• _Задание_
Напишите продолжение текста о расставании, начав сразу после его последней фразы.

• _Исходный текст_
* * * * * * * * *

Найти в Дзене
ОЛЬГА САВЕЛЬЕВА (ПОПУТЧИЦА)

Почему расстались

- Почему вы расстались? - спросила у меня подруга, которая сейчас проживает пекло развода и не справляется. - Ты сама себе смогла объяснить?

- Да.

- Почему?

- Чтобы расстаться, надо быть вместе. А мы уже не были. Мы просто находились рядом, а вместе - не были.

- Хм. Как это? Почему так вышло?

- Ну, много причин.

- А инвалидность ребенка - одна из них?

Я знаю, почему она спрашивает, и реагирую на вопрос спокойно. Хотя, наверное, от другого человека восприняла бы его иначе, с возмущением.

* * * * * * * * *

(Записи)

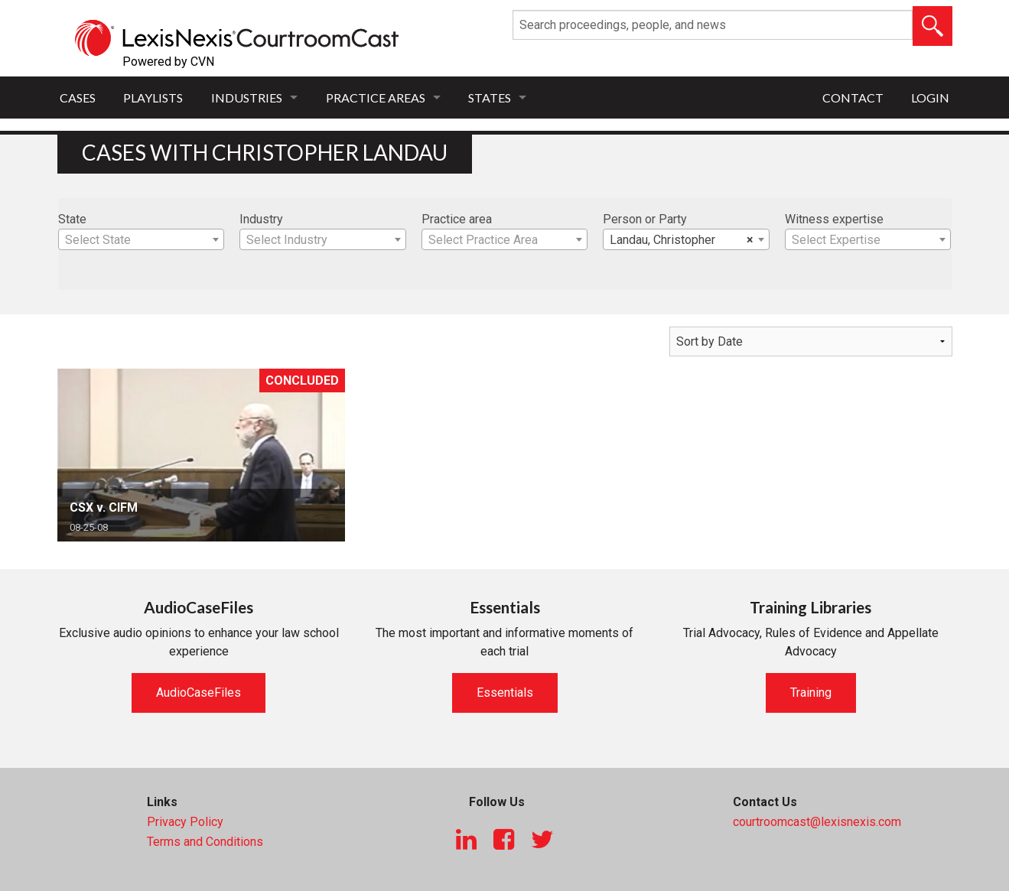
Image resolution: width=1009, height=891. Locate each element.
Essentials (505, 692)
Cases (78, 97)
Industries (246, 97)
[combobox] (141, 239)
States (489, 97)
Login (930, 97)
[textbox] (141, 240)
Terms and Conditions (205, 841)
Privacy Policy (185, 822)
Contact (853, 97)
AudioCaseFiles (198, 692)
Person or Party (645, 219)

* * * * * * * * *

• _Ответ к заданию_
У них тоже сын с инвалидностью, и она постоянно с ним по реабилитациям ездит, а когда дома, так навёрстывает материнство со старшим ребенком, который в воинственном пубертате, то из дома сбегает, то окна бьёт в спортшколе, то деньги подворовывает. Когда уж тут найти время быть хорошей женой. И она винит себя за это. Что не уберегла отношения, не нашла времени и внимания для мужа, не смогла расставить приоритеты, и вот теперь так больно каждый день наблюдать, как распадается семья.

- Быть хорошей женой в самолёте, терпящем крушение, практически невозможно, там меняются роли, ибо там все занимаются спасением ситуации. Нельзя оценивать хорошесть меня, как жены, только по катастрофам. Это в совокупности надо. Весь путь. Я была отличная жена. Даже в те периоды, когда не была ею. Потому что тогда, когда я ею не была, я весь свой ресурс пустила на что-то более важное, например, на спасение ребенка. И это было в интересах семьи.

Я специально так говорю. Как бы зеркало подставляю. Смотри. Узнавай себя.

- То есть быть плохой женой - это в интересах семьи? - переспрашивает подруга.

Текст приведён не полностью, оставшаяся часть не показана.